While jojalib.net is no longer online (is this definitely the correct URL?), there is a network of Yogyakarta librarys at http://www.jogjalib.com/. It seems to be all for university and public institution libraries. None of the small communinty or arts libraries we’ve been visiting are listed.
Melissa didn’t have too much time on Monday because they were preparing to travel to Jakarta the next day. The national art gallery is going to take over the hosting of their locally, custom built archive management software. They’re also going to start using it for their own archives, which they now have a responsibility to maintain under some new legislation. The IVAA team is head up to supervise the transfer and train the gallery staff in using their system.

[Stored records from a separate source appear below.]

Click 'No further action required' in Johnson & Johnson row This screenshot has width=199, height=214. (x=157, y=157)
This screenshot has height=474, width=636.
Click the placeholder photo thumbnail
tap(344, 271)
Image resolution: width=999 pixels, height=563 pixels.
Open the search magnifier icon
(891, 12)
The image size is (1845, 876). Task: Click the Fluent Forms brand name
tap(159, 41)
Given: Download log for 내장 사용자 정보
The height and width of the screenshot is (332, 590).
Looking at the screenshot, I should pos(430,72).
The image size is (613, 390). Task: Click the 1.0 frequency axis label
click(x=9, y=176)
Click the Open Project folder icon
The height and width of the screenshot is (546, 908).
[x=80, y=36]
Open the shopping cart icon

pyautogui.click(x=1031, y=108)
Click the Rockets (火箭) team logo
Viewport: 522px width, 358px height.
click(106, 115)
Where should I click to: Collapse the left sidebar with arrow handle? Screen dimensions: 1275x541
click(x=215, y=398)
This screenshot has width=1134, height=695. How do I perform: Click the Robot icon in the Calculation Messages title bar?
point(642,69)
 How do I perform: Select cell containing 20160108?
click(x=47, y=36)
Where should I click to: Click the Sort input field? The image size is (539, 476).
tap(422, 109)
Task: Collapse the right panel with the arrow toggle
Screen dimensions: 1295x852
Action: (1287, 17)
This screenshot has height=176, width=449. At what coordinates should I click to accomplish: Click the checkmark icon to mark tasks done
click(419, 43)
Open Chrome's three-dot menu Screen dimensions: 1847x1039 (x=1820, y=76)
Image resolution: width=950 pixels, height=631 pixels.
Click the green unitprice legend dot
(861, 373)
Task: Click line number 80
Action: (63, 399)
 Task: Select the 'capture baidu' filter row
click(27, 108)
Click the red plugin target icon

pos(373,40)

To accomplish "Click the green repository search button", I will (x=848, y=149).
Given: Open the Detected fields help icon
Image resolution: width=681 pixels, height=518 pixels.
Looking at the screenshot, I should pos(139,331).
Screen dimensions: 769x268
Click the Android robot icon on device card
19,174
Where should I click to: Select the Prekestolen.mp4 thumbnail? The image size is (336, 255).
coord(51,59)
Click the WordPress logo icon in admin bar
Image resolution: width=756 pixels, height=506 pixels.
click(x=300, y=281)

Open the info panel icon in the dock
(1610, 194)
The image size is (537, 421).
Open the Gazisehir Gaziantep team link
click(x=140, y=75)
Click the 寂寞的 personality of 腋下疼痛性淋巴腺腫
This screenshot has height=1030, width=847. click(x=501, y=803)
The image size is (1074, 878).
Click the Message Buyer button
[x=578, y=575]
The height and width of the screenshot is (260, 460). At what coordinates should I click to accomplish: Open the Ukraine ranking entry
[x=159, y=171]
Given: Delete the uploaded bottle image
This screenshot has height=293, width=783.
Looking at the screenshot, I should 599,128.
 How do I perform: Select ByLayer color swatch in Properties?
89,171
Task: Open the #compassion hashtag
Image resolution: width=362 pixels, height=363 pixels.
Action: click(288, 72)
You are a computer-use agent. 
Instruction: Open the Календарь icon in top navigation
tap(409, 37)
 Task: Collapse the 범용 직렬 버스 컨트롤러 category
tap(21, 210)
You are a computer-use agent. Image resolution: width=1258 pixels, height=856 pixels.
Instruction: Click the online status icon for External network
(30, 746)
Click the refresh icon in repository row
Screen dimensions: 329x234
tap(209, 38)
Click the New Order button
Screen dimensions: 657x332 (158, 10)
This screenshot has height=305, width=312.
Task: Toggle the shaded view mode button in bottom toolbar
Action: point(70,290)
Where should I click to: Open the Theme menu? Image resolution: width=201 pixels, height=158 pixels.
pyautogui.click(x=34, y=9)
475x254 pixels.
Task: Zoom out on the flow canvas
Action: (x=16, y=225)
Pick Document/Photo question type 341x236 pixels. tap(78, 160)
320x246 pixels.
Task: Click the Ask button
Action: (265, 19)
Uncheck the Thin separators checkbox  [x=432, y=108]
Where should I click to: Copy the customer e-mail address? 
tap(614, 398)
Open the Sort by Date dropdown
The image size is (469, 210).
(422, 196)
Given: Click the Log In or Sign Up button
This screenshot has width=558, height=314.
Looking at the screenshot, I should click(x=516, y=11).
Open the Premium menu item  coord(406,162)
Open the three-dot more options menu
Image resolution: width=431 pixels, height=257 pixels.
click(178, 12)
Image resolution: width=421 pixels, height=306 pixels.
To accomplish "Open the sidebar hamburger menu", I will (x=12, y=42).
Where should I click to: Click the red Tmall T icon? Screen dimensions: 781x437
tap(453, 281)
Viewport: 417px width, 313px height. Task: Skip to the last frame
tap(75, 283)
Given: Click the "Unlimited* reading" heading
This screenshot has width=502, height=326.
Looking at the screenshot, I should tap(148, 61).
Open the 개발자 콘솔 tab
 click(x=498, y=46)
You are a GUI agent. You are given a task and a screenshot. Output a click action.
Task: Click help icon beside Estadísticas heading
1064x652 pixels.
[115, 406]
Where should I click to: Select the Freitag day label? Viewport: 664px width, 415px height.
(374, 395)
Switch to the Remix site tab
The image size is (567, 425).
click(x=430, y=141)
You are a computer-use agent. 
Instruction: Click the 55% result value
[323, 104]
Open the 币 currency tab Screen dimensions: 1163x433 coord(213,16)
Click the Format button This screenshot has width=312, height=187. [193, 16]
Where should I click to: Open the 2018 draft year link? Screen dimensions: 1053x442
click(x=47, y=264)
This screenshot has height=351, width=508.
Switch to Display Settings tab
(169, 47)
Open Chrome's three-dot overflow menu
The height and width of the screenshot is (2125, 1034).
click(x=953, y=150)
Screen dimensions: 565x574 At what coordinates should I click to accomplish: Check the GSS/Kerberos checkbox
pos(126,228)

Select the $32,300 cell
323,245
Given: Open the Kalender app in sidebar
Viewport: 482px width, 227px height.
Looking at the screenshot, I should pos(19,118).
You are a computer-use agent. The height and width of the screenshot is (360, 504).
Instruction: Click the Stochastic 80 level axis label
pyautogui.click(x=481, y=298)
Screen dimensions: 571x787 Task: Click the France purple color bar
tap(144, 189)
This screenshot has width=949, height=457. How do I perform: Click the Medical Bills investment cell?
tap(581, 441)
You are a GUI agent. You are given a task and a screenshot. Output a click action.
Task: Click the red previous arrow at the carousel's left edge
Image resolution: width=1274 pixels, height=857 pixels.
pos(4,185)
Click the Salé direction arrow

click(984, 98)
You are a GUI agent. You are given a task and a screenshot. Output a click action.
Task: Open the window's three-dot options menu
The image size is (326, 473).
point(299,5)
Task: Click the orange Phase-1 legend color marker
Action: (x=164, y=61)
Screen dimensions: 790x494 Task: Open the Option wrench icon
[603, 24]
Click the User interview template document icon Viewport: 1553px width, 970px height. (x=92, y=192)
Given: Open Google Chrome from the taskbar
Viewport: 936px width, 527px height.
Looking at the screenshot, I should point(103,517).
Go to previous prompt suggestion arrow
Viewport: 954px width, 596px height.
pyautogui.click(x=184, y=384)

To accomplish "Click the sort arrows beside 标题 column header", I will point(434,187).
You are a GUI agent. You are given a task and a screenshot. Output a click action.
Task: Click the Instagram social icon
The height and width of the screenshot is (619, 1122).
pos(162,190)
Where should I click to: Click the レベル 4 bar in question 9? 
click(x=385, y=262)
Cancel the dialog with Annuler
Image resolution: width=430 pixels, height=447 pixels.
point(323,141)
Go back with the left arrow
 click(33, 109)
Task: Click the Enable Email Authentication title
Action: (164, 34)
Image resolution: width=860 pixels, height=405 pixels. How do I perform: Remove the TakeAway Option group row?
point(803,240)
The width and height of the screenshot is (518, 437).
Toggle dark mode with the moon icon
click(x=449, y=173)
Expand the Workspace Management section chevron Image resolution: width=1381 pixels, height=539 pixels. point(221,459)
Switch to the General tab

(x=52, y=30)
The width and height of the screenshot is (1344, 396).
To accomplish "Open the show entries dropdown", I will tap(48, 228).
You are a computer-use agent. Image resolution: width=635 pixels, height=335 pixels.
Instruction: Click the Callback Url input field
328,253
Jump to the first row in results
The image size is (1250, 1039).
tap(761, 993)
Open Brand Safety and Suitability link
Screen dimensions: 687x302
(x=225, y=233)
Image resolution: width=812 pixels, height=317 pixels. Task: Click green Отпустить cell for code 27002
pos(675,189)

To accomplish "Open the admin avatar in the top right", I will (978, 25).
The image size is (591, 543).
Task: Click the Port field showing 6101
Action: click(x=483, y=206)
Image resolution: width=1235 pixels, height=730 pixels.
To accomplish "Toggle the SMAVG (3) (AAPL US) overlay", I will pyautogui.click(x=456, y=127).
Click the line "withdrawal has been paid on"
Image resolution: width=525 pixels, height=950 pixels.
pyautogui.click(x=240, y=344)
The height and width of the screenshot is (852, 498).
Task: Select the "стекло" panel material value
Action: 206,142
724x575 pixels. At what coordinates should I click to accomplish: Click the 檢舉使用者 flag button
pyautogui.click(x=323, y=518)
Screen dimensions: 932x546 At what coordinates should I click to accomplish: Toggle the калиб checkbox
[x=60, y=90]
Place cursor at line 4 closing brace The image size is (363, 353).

IVAA has developed and maintained their own archive software over the years, working with local individual software developers to create something specific to their needs. I asked if they’d considered using open source software for their archive, as they are for the library. Melissa said that just didn’t come up when they were going through the process.
They’ve actually rebuilt and migrated their archive management software three times over the years, as the developers who built them left town. I find this pretty interesting. Was this a positive process where they got to reflect and iterate, or did they feel like they were rebuilding the same thing again and again? Why did they decide to rebuild rather than develop the existing software? Did they have to rebuild when the developer left because there was ongoing required maintenance, or did they continue with what they had until they needed new features? How did they make these decisions—do they have technology expertise in-house, or are these decisions more driven by the developers? Now that the national gallery are taking over hosting, will they also take over development? Is this software open source?.
It seems very sensibly that the national gallery would look to use a working system developed by an independent archive, rather than contract some “enterprise” software vendor. In my experience with government institutions, I’ve never heard of this happening.
Unfortunately, when they arrived the gallery didn’t have all the hardware ready.